Billie Parks thought she was getting a deal, when she signed up for a $100 netbook computer from Radio Shack subsidized by committing to a two-year AT&T wireless data contract. What she didn't realize was that the price she would pay for data over the five gigabytes included in the plan.
When her first bill came, it included $5,000 in data overage charges which not only lead to shock but her filing a class action law suit in Oklahoma.
The Radio Shack promotion didn't mention the cap, but the paper work she must have signed and the AT&T website do show the charges with 0.00048/KB charges in the United States and
0.0195/KB abroad. AT&T 3G data users are notified of the limit via the AT&T "communication manager" for data cards.
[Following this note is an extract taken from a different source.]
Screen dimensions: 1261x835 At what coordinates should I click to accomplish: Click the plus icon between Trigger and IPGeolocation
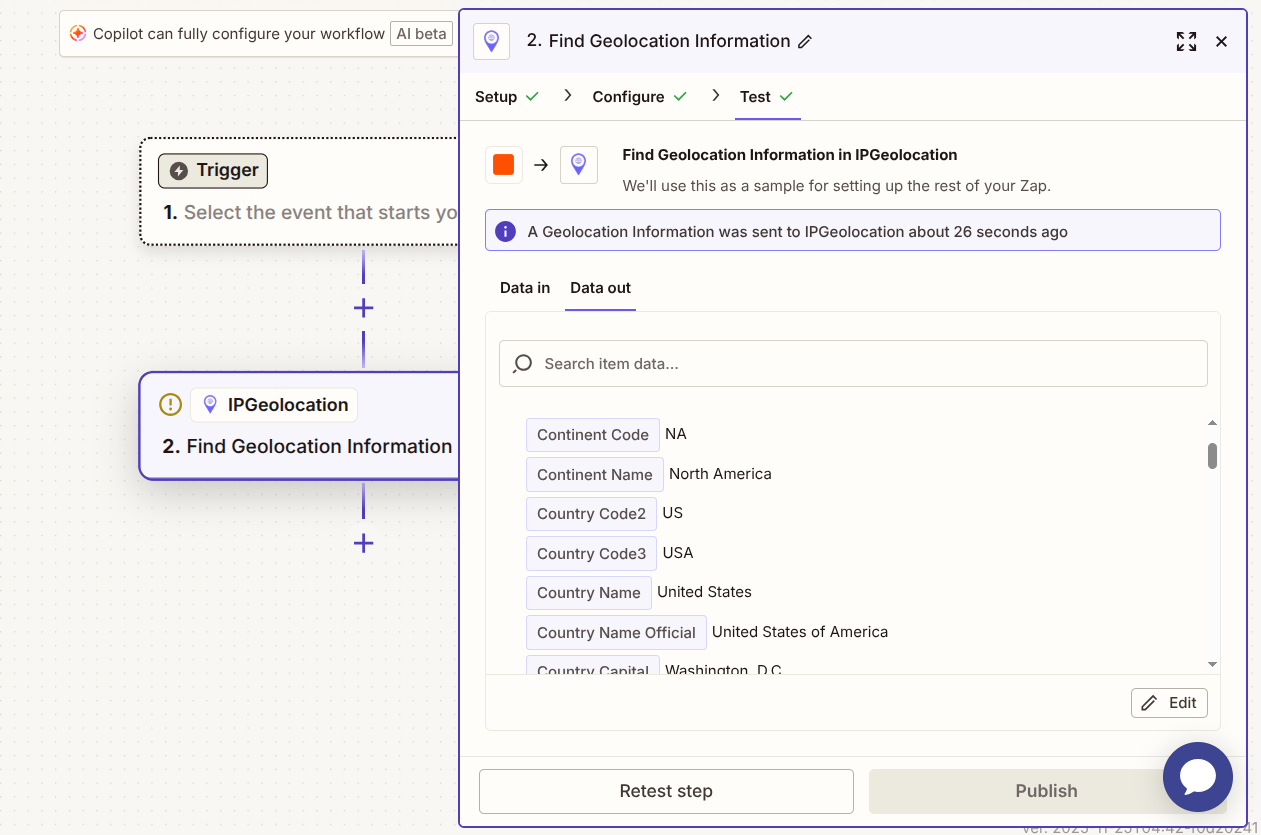[x=363, y=308]
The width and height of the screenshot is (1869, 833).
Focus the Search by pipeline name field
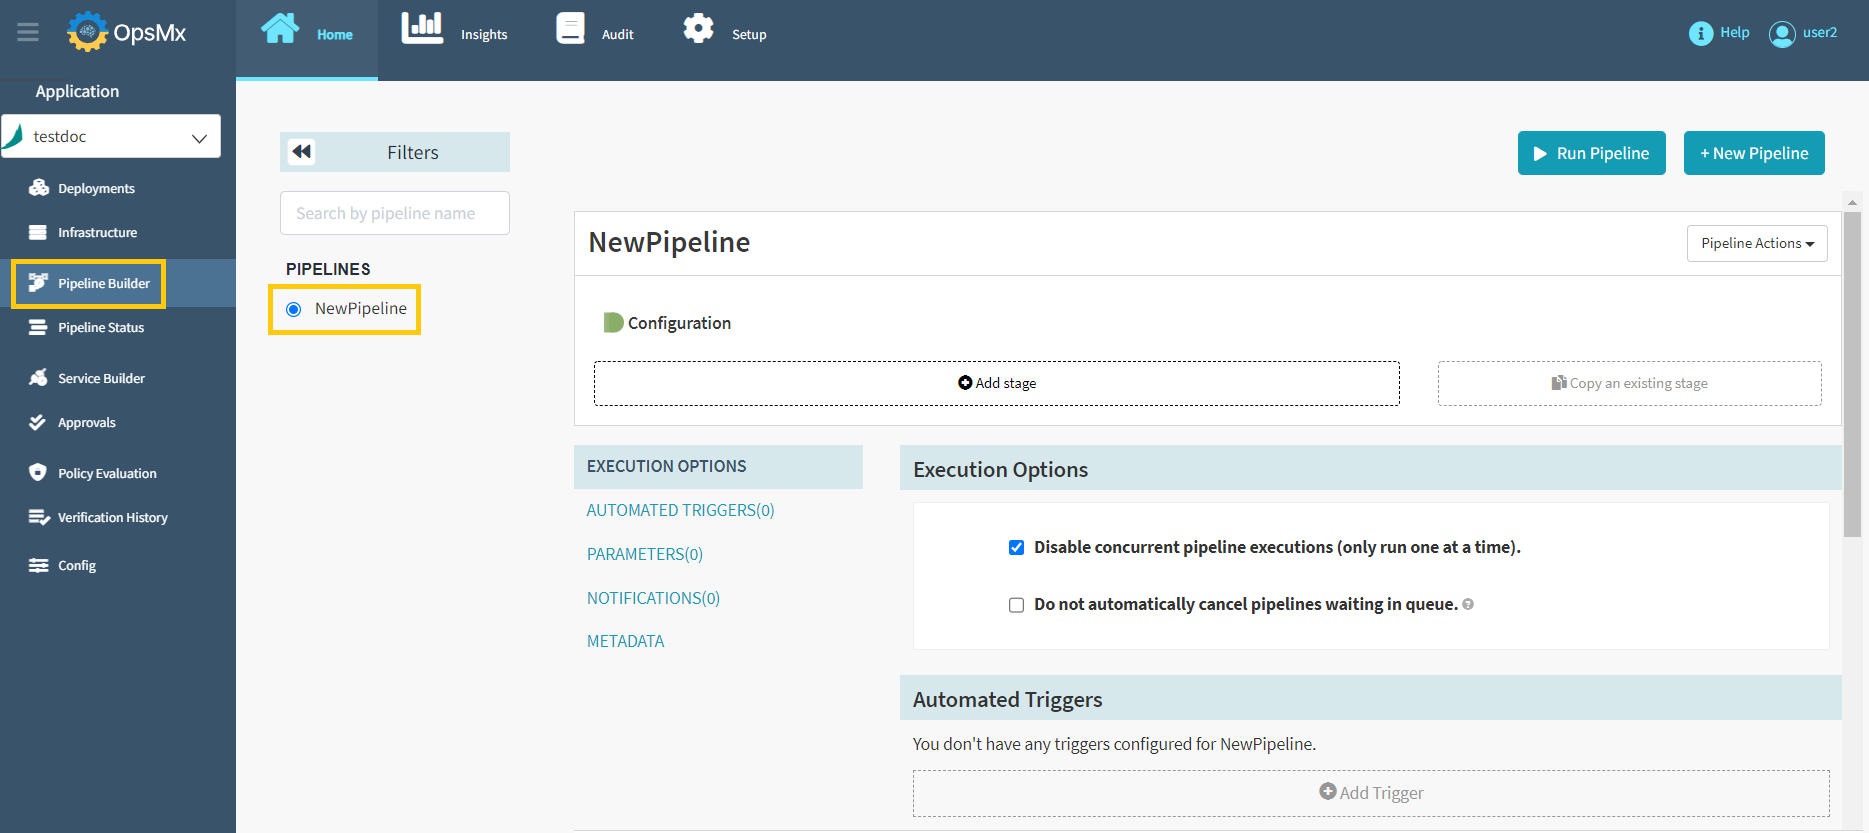pyautogui.click(x=395, y=214)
The fee amounts to over $500 a gigabyte.
The suit accuses AT&T Mobility and RadioShack of common law
fraud and violation of state consumer protection acts in connection
with allegedly false, misleading and inaccurate advertising of the
netbook DataConnect plan.
They want restitution of all of the
additional charges under the data plan; an end to the
RadioShack/AT&T Mobility DataConnect contracts; more damages
because of alleged harm to the plaintiffs credit; and an injunction
that keeps AT&T Mobility from enforcing the additional charges
provision of its data contracts, and other fees.
This is not the first astrononomical wireless broadband bill, a Chicago
Bears fan was charged $28,000 for use of his data card to watch to
watch a Bears game from a cruise ship in port.
Land broadband users are used to unlimited access, while most wireless
carriers(Verizon, AT&T, Sprint) cap broadband usage at 5 gigabytes.